▶ _Your assignment_:
When checking the entries below, count every line with the word "will", then give only that number.

▶ _Stored data_:
====
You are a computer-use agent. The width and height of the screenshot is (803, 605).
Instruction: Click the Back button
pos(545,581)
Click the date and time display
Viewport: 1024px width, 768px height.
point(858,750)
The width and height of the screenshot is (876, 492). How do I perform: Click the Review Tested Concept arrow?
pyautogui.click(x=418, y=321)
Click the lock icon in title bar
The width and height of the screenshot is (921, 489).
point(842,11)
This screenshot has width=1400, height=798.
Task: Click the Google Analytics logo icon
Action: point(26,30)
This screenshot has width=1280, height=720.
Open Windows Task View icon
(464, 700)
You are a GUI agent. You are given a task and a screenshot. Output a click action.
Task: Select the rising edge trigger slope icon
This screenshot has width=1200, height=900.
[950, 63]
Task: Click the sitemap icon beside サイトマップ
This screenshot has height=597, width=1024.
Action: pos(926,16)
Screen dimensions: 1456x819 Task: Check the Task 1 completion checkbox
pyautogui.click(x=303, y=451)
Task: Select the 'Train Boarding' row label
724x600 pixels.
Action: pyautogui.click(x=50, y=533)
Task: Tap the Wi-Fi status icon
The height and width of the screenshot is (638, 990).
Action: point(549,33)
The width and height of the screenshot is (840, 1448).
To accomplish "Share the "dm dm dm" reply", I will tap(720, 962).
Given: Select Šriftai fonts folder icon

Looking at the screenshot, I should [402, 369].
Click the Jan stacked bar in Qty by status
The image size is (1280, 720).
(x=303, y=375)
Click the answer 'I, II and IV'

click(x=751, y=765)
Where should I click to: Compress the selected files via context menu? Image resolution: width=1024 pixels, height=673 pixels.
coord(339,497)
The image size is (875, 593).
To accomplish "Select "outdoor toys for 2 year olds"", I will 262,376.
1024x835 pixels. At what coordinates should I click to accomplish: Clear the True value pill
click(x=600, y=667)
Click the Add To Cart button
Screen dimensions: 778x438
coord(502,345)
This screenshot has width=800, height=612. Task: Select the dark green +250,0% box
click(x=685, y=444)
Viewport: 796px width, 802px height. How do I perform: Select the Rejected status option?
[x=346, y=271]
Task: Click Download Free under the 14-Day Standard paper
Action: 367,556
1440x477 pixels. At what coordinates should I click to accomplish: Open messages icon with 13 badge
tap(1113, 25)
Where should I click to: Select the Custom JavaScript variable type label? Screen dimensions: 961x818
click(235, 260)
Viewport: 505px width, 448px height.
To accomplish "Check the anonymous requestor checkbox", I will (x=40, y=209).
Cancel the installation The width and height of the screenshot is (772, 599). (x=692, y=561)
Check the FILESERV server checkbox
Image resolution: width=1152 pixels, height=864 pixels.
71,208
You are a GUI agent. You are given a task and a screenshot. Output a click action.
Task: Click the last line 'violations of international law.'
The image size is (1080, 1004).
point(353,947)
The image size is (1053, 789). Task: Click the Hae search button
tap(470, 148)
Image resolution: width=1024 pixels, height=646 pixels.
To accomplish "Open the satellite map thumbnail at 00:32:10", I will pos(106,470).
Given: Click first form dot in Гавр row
====
▶ _Output_:
4